CabbieBlog’s readers from abroad

This year has seen a drop in the number of individual countries checking out CabbieBlog. This year we welcomed our first hit from the Åland Islands, apparently, it’s a Swedish-speaking archipelago in the Baltic Sea comprising around 6,700 islands, whoever you are, welcome. The United States leads our curious cousins with 5,623 a drop of 1,523 hits since last year.

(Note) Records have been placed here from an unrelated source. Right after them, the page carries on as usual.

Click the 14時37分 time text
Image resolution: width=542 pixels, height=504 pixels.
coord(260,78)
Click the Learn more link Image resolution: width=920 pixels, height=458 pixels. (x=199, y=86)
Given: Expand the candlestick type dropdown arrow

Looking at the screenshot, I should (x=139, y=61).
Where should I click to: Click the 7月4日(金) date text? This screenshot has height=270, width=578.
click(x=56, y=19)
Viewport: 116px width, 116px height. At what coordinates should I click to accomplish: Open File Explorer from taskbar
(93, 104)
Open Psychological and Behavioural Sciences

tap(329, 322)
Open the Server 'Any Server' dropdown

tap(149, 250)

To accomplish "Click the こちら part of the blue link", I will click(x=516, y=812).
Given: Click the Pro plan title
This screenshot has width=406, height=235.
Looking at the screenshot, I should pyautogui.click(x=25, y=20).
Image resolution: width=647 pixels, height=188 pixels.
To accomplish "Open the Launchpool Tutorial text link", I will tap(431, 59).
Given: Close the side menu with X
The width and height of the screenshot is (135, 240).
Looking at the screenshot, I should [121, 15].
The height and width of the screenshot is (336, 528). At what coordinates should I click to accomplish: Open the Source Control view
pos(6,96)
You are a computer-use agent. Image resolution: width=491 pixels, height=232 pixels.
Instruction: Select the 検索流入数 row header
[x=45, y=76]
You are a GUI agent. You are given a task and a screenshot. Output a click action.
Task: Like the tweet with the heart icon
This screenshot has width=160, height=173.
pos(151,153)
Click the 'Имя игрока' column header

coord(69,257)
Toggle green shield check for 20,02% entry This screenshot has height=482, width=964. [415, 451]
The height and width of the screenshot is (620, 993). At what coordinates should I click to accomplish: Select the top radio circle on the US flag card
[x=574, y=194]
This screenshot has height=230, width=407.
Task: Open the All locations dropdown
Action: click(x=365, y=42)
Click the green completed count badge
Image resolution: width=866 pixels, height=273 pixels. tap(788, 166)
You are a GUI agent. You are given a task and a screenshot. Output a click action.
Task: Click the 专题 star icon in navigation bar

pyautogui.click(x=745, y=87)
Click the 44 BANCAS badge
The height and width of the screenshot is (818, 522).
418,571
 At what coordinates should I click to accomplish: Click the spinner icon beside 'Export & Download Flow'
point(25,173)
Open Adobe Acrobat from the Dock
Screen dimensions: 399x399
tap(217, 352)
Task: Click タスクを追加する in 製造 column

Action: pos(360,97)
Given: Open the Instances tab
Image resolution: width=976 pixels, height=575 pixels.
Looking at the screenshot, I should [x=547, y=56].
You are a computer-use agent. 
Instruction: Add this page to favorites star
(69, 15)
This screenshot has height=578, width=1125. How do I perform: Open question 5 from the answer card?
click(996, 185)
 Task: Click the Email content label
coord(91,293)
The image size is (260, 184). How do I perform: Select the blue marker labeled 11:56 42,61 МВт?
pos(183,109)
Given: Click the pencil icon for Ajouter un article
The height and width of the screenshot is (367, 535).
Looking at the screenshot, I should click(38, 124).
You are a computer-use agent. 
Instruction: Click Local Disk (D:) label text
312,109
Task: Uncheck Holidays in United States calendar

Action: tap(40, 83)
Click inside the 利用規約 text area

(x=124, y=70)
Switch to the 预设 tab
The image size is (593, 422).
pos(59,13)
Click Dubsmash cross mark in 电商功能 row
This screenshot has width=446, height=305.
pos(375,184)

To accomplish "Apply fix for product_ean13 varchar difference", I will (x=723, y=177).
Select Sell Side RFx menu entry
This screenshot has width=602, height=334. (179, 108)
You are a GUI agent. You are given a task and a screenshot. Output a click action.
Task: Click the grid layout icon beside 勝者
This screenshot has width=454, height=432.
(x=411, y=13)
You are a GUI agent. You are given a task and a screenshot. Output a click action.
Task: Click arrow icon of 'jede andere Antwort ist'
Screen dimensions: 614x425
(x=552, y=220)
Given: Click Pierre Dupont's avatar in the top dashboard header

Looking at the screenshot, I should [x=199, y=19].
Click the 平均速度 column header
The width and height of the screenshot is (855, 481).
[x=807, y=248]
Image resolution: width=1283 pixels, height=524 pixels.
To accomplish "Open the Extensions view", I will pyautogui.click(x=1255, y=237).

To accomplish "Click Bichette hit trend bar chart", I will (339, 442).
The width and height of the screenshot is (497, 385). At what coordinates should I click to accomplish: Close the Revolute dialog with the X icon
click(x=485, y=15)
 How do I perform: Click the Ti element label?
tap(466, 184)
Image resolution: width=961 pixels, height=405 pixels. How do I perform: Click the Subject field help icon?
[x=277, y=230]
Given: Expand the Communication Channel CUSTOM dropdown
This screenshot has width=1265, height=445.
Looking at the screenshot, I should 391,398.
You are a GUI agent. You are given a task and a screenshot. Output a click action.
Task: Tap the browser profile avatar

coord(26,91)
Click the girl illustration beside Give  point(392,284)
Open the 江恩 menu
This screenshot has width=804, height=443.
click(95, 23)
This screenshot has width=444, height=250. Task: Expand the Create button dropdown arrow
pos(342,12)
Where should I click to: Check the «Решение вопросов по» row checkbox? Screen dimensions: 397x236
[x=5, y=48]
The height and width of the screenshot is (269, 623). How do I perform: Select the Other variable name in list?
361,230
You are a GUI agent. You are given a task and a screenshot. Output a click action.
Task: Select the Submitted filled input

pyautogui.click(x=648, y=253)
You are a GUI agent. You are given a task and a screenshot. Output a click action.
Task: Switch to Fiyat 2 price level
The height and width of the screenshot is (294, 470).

2021 – 140 individual countries

2022 – 129 individual countries


Number of comments

The yardstick of a blog must be how many of its readers decided to metaphysically put pen to paper and comment. I’ve said it before, one of the delights of blogging for me – and one of the things that keep me going – is the interaction with others. To all of you, particularly those individuals who post comments daily, yes Pete, I’m talking to you. Again a huge thank you for your encouragement or discouragement. Your comments keep me submitting regular posts for your perusal.

2021 – 592

2022 – 557


Number of ‘Likes’

When you have a super, intelligent and engaging blog that is blessed with visitors that repeatedly like to Like, you are in a favourable position. CabbieBlog now gets three times the Likes that it did two years ago. Thank you for touching the Like button found at the foot of every post.

2021 – 739

2022 – 1,045


Followers of CabbieBlog

For reasons, known only to WordPress, they now only provide me with information on the number who have subscribed to receive post notifications by email. Even so, the number has risen marginally, thanks to all of you for following CabbieBlog, however you receive notifications of postings.

2021 – 1,368

2022 – 1,410


Posts written

Monday’s Quotations obviously are not written by me and therefore are not included in the count. Likewise Previously Posted are not included in these figures as they were, well previously posted. This year’s increase is mainly due to now posting 7 days a week.

2021– 178

2022 – 292


Most viewed and least viewed posts and pages

It has to be said that some subjects take on a life of their own, while others just sit in cyberspace minding their own business. At the bottom lie many posts with only a few views a year, and some I suspect just sit there patiently waiting to be noticed.

2021
Highest post
London’s top-secret tower – 1,303
Lowest Post
Extreme London – 17
Highest page
The Knowledge – 2,846
Lowest page
The small print – 20

2022
Highest post
Who remembers the characters of London? – 1,259
Lowest Post
Shakespeare in Love – 13
Highest page
The Knowledge – 2,482
Lowest page
The small print – 17


Pages written

This year no new pages have appeared on CabbieBlog.

2021 – 0

2022 – 0


Number of words written

The addition of Weekly Whinge and continuing with Johnson’s London curiously haven’t increased this year’s word count, I must be writing shorter posts these days.

2021
Words – 83,468
Characters – 487,420

2022
Words – 72,478
Characters – 425,158


Referrers

If you ignore the search engines, clocking up an impressive 21,100 hits, social media referrers are Twitter at 1,507 and, surprisingly, as I haven’t an account, Facebook at 793. These are the top independent referrers.

2021
Diamond Geezer  – 58
Bloglovin – 46

2022
A London Inheritance -66
Diamond Geezer – 21


In conclusion

Having reached the end of this post, you’re in very rarefied company, in fact, only 26 read this last year, mostly in February with only four viewing this incisive post since last March.